**ROWS**
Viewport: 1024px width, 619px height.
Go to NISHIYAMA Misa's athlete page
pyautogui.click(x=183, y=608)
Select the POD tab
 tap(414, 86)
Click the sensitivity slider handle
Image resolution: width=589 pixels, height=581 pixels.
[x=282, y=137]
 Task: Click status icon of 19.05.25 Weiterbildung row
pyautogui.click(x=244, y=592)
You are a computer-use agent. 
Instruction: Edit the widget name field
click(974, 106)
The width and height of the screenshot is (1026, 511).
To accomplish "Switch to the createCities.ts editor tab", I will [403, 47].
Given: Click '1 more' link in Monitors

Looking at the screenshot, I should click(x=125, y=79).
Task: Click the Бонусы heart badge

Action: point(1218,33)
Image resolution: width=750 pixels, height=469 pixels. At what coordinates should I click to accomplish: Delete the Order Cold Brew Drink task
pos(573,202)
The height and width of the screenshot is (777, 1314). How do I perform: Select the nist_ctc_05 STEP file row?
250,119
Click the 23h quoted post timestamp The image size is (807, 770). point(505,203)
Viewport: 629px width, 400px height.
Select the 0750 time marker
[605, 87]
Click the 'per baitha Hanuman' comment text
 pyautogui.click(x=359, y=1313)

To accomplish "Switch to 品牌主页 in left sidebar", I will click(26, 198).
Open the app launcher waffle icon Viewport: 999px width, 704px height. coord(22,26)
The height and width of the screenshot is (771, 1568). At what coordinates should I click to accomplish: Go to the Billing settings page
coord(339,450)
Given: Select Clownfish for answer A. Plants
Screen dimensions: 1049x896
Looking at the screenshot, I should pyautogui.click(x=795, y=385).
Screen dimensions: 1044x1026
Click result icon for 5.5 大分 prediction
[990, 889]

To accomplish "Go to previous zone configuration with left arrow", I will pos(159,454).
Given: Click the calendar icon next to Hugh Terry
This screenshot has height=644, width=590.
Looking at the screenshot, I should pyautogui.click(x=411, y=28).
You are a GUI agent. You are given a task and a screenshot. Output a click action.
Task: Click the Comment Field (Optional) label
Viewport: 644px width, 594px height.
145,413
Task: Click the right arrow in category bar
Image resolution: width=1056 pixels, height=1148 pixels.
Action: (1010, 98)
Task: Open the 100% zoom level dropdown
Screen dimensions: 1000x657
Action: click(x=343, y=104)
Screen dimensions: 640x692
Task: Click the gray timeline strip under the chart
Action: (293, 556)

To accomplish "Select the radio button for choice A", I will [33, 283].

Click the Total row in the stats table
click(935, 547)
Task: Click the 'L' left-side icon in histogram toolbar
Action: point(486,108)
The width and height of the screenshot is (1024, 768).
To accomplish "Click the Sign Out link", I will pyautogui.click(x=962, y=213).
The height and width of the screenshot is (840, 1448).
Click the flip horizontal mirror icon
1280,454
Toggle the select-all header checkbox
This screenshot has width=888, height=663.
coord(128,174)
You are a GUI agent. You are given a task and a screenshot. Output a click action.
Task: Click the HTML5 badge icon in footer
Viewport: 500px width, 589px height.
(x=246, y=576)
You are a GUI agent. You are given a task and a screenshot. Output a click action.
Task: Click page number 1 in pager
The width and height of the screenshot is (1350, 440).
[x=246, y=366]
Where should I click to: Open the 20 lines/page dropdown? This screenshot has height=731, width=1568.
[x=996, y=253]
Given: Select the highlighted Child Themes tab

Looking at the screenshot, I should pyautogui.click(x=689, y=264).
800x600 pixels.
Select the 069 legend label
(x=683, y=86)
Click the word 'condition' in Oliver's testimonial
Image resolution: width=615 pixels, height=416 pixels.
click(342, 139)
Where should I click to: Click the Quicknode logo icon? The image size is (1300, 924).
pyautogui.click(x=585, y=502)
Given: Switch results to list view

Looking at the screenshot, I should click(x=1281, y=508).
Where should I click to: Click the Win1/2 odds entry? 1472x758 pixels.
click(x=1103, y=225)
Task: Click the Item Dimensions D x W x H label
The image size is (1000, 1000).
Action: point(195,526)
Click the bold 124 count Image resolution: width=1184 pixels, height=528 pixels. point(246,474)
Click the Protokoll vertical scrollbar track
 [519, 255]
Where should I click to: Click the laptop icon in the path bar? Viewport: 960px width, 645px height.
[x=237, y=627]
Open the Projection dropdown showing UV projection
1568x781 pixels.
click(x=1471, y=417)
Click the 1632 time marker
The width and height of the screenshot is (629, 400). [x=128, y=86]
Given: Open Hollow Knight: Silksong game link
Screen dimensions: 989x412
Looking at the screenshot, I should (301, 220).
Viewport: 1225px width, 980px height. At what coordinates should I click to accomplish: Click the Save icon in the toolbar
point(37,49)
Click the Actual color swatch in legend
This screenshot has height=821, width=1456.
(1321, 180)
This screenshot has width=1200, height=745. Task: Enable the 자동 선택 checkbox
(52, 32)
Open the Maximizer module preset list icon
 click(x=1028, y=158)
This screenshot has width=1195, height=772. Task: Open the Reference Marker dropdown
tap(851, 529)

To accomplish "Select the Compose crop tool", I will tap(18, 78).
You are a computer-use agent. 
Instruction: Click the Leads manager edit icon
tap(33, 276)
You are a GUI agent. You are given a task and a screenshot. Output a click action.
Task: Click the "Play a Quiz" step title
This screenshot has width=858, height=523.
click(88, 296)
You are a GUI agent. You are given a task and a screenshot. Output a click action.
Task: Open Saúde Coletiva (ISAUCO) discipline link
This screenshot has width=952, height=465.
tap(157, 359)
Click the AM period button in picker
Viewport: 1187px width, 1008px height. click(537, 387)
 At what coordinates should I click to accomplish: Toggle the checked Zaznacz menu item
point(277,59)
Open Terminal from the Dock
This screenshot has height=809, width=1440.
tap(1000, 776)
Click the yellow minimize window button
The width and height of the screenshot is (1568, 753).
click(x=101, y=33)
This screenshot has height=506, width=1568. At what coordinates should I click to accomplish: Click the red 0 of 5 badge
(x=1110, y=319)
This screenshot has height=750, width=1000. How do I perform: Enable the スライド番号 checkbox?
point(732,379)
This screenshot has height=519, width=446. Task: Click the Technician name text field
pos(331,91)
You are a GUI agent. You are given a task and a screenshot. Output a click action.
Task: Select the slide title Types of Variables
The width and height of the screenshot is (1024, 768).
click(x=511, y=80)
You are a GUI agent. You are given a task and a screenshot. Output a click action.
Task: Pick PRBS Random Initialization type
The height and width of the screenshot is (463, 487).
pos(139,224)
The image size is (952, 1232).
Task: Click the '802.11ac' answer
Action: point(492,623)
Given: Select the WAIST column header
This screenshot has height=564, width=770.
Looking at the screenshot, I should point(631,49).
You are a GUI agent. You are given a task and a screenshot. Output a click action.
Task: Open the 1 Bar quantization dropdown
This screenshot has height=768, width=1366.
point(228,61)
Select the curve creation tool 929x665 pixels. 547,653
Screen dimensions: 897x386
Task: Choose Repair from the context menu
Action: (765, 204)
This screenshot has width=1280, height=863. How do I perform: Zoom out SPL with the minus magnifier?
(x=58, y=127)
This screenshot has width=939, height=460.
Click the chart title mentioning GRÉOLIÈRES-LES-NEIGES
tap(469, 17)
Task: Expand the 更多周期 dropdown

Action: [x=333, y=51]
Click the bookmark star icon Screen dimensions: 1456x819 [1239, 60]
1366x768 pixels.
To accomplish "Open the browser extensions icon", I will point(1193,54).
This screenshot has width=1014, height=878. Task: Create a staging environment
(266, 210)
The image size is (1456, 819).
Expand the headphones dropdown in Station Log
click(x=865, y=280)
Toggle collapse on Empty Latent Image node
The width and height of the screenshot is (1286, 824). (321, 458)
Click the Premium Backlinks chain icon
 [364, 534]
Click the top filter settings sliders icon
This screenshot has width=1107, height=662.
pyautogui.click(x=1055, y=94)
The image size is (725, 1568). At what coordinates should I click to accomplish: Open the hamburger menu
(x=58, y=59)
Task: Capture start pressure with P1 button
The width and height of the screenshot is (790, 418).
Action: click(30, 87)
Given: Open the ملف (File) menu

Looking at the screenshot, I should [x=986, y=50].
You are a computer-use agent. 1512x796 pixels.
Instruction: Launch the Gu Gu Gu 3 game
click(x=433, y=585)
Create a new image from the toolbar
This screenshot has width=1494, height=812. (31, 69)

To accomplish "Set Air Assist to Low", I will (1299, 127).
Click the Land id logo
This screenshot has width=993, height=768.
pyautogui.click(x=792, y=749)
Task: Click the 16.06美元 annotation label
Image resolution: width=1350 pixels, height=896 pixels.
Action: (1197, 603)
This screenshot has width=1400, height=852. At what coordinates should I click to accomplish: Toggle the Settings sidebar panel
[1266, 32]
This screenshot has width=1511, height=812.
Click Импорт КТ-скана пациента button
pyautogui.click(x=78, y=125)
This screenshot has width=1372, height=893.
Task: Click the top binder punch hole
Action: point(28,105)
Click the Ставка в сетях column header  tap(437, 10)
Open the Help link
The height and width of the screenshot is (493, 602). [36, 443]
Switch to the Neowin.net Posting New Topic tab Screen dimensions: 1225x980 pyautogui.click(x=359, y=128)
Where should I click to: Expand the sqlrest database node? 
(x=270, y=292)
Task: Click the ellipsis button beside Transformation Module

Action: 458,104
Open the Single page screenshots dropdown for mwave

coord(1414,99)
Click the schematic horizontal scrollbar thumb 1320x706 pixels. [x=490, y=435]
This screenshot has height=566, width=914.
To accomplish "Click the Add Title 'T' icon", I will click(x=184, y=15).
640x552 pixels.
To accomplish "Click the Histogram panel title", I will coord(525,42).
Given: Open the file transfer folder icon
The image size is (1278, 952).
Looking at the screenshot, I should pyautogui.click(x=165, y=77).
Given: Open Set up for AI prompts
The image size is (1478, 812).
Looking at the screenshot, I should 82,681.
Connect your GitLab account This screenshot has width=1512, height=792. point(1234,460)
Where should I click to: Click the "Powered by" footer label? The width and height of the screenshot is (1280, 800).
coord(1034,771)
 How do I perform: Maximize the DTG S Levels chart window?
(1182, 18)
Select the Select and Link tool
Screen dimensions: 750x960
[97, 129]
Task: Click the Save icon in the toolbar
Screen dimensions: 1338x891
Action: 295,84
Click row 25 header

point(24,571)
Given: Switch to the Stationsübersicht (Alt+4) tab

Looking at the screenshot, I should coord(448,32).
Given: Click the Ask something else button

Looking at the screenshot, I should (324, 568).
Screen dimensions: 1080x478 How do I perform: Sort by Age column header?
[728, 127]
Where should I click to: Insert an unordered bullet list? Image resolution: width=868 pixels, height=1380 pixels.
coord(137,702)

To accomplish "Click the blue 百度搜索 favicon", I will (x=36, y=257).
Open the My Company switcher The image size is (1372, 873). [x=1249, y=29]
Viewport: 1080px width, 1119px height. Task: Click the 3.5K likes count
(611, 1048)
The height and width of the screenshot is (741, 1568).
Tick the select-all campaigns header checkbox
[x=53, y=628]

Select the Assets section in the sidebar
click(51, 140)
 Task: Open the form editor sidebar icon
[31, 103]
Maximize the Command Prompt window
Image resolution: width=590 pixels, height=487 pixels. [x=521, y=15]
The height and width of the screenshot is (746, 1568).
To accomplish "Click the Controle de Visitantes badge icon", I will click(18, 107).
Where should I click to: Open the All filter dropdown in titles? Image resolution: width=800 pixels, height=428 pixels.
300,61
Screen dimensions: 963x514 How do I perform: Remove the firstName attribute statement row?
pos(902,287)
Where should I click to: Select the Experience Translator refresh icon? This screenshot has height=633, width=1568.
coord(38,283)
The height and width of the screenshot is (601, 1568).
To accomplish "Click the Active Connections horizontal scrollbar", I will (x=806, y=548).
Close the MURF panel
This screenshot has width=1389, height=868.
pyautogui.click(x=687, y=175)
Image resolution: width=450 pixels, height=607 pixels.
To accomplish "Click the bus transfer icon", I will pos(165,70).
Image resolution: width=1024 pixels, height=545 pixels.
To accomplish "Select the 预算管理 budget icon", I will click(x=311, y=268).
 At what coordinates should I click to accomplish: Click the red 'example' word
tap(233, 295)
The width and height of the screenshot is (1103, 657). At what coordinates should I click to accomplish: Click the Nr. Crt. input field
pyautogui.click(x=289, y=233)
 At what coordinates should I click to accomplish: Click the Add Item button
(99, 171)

**PROBLEM TO WORK ON**
Rewrite the data starting at the line containing "Create a new image from the toolbar" and ending at the line containing "Looking at the screenshot, I should 82,681.", substituting "Layers" for "Histogram" and leaving everything else unchanged.

**CORRECT ANSWER**
Create a new image from the toolbar
This screenshot has width=1494, height=812. (31, 69)

To accomplish "Set Air Assist to Low", I will (1299, 127).
Click the Land id logo
This screenshot has width=993, height=768.
pyautogui.click(x=792, y=749)
Task: Click the 16.06美元 annotation label
Image resolution: width=1350 pixels, height=896 pixels.
Action: (1197, 603)
This screenshot has width=1400, height=852. At what coordinates should I click to accomplish: Toggle the Settings sidebar panel
[1266, 32]
This screenshot has width=1511, height=812.
Click Импорт КТ-скана пациента button
pyautogui.click(x=78, y=125)
This screenshot has width=1372, height=893.
Task: Click the top binder punch hole
Action: point(28,105)
Click the Ставка в сетях column header  tap(437, 10)
Open the Help link
The height and width of the screenshot is (493, 602). [36, 443]
Switch to the Neowin.net Posting New Topic tab Screen dimensions: 1225x980 pyautogui.click(x=359, y=128)
Where should I click to: Expand the sqlrest database node? 
(x=270, y=292)
Task: Click the ellipsis button beside Transformation Module

Action: 458,104
Open the Single page screenshots dropdown for mwave

coord(1414,99)
Click the schematic horizontal scrollbar thumb 1320x706 pixels. [x=490, y=435]
This screenshot has height=566, width=914.
To accomplish "Click the Add Title 'T' icon", I will click(x=184, y=15).
640x552 pixels.
To accomplish "Click the Layers panel title", I will coord(525,42).
Given: Open the file transfer folder icon
The image size is (1278, 952).
Looking at the screenshot, I should pyautogui.click(x=165, y=77).
Given: Open Set up for AI prompts
The image size is (1478, 812).
Looking at the screenshot, I should 82,681.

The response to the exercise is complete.